The concurrent diagnosis of COVID-19 added a layer of complexity. Fortunately, the only side-effect experienced was a delay in definitive treatment. While this novel virus is known to cause cardiac arrhythmias in adults, it is difficult to speculate as to whether the virus precipitated the tachyarrhythmia or whether the tachyarrhythmia associated with the cardiac fibroma might have occurred independent of the viral illness.10 Once the child was diagnosed with COVID-19, an alternative plan needed to be fashioned to ensure patient safety. There are no consensus guidelines for triaging this unique patient.11 The care team prioritized the immediate risk to his life; the arrhythmia secondary to the cardiac fibroma. Once stable on medical management, the child then was sent home with close follow-up to recover from a relative asymptomatic COVID-19 infection. The patient returned three weeks later with a negative test for COVID-19 and underwent surgical resection.

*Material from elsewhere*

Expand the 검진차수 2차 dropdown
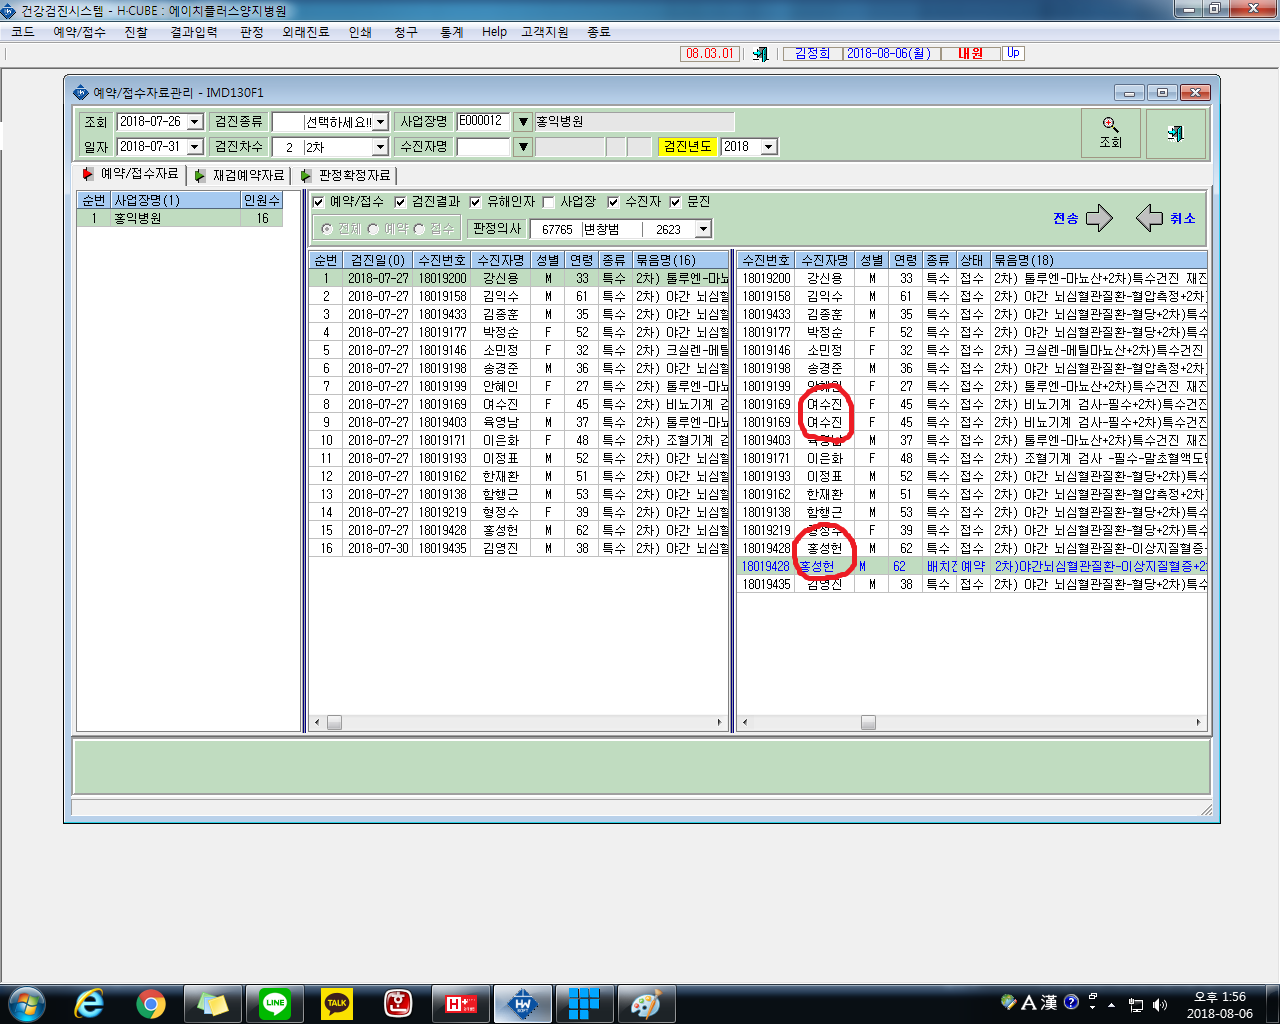1280x1024 pixels. click(380, 147)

This case report highlights critical dilemmas faced by the health care community during this pandemic. How do we care for a patient with a life-threatening condition that concurrently presents with COVID-19? And how do we quantify the risk of exposing surgical and medical personnel to the risk of delaying treatment of a potentially lethal condition? A case such as this requires a large amount of specialized healthcare personnel to care for the patient. The risk to healthcare workers is significant during this pandemic and has the potential to cripple a congenital cardiac program if one were to contract the virus. On the other hand, this child experienced a potentially malignant arrhythmia with a very treatable cause. Treatment decisions, especially in cases such as this, require a thoughtful risk benefit analysis and consensus by the entire treatment team. In summery we present the successful treatment of a pediatric cardiac fibroma in the setting of a COVID-19 diagnosis.
Figure 1 : Electrocardiogram at presentation shows a wide complex tachycardia with atrioventricular dissociation at 270 bpm with a right bundle branch block pattern, negative complexes in the inferior leads (II, III and aVF) and left sided leads (I, VL, V4-6) suggesting a more apical origin near the free wall of the left ventricle.